---------- RECORD SET

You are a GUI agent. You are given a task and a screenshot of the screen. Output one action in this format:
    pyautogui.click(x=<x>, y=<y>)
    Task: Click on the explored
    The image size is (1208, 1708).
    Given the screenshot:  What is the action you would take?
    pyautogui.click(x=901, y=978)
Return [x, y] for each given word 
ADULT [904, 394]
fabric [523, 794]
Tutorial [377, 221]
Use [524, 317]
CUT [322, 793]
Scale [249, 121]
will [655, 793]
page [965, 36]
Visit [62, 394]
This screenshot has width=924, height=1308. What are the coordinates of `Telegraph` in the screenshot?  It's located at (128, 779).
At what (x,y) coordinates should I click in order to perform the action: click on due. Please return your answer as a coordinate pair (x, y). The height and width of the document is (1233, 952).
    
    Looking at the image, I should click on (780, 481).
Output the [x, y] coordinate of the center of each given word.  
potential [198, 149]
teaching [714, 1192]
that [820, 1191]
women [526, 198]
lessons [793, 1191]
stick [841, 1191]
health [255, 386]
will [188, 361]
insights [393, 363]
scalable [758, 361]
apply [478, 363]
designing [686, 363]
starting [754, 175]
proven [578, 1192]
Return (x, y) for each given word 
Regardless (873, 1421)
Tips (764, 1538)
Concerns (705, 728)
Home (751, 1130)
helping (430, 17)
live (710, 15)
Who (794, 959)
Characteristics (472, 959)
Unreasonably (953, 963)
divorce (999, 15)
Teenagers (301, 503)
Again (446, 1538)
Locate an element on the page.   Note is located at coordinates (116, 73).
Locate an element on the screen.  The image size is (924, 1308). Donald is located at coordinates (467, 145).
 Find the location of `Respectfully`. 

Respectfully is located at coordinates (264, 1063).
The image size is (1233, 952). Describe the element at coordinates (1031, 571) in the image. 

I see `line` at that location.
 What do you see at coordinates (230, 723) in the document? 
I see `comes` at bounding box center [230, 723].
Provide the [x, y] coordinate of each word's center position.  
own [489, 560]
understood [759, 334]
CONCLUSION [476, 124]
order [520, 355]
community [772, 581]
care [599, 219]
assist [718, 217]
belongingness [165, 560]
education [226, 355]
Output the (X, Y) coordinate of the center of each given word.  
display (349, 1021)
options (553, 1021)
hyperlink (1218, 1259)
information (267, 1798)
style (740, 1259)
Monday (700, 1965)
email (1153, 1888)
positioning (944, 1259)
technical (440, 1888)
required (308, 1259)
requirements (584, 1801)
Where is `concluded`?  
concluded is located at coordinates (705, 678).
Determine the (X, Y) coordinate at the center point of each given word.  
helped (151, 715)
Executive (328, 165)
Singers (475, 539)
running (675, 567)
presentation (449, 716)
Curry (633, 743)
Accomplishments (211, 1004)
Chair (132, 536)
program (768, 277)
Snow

--------------------

TASK OBJECTIVE: Copy out all of the material above word for word, from its first line to its last.

EXERCISE RESPONSE:
You are a GUI agent. You are given a task and a screenshot of the screen. Output one action in this format:
    pyautogui.click(x=<x>, y=<y>)
    Task: Click on the explored
    The image size is (1208, 1708).
    Given the screenshot:  What is the action you would take?
    pyautogui.click(x=901, y=978)
Return [x, y] for each given word 
ADULT [904, 394]
fabric [523, 794]
Tutorial [377, 221]
Use [524, 317]
CUT [322, 793]
Scale [249, 121]
will [655, 793]
page [965, 36]
Visit [62, 394]
This screenshot has width=924, height=1308. What are the coordinates of `Telegraph` in the screenshot?  It's located at (128, 779).
At what (x,y) coordinates should I click in order to perform the action: click on due. Please return your answer as a coordinate pair (x, y). The height and width of the document is (1233, 952).
    
    Looking at the image, I should click on (780, 481).
Output the [x, y] coordinate of the center of each given word.  
potential [198, 149]
teaching [714, 1192]
that [820, 1191]
women [526, 198]
lessons [793, 1191]
stick [841, 1191]
health [255, 386]
will [188, 361]
insights [393, 363]
scalable [758, 361]
apply [478, 363]
designing [686, 363]
starting [754, 175]
proven [578, 1192]
Return (x, y) for each given word 
Regardless (873, 1421)
Tips (764, 1538)
Concerns (705, 728)
Home (751, 1130)
helping (430, 17)
live (710, 15)
Who (794, 959)
Characteristics (472, 959)
Unreasonably (953, 963)
divorce (999, 15)
Teenagers (301, 503)
Again (446, 1538)
Locate an element on the page.   Note is located at coordinates (116, 73).
Locate an element on the screen.  The image size is (924, 1308). Donald is located at coordinates (467, 145).
 Find the location of `Respectfully`. 

Respectfully is located at coordinates (264, 1063).
The image size is (1233, 952). Describe the element at coordinates (1031, 571) in the image. 

I see `line` at that location.
 What do you see at coordinates (230, 723) in the document? 
I see `comes` at bounding box center [230, 723].
Provide the [x, y] coordinate of each word's center position.  
own [489, 560]
understood [759, 334]
CONCLUSION [476, 124]
order [520, 355]
community [772, 581]
care [599, 219]
assist [718, 217]
belongingness [165, 560]
education [226, 355]
Output the (X, Y) coordinate of the center of each given word.  
display (349, 1021)
options (553, 1021)
hyperlink (1218, 1259)
information (267, 1798)
style (740, 1259)
Monday (700, 1965)
email (1153, 1888)
positioning (944, 1259)
technical (440, 1888)
required (308, 1259)
requirements (584, 1801)
Where is `concluded`?  
concluded is located at coordinates (705, 678).
Determine the (X, Y) coordinate at the center point of each given word.  
helped (151, 715)
Executive (328, 165)
Singers (475, 539)
running (675, 567)
presentation (449, 716)
Curry (633, 743)
Accomplishments (211, 1004)
Chair (132, 536)
program (768, 277)
Snow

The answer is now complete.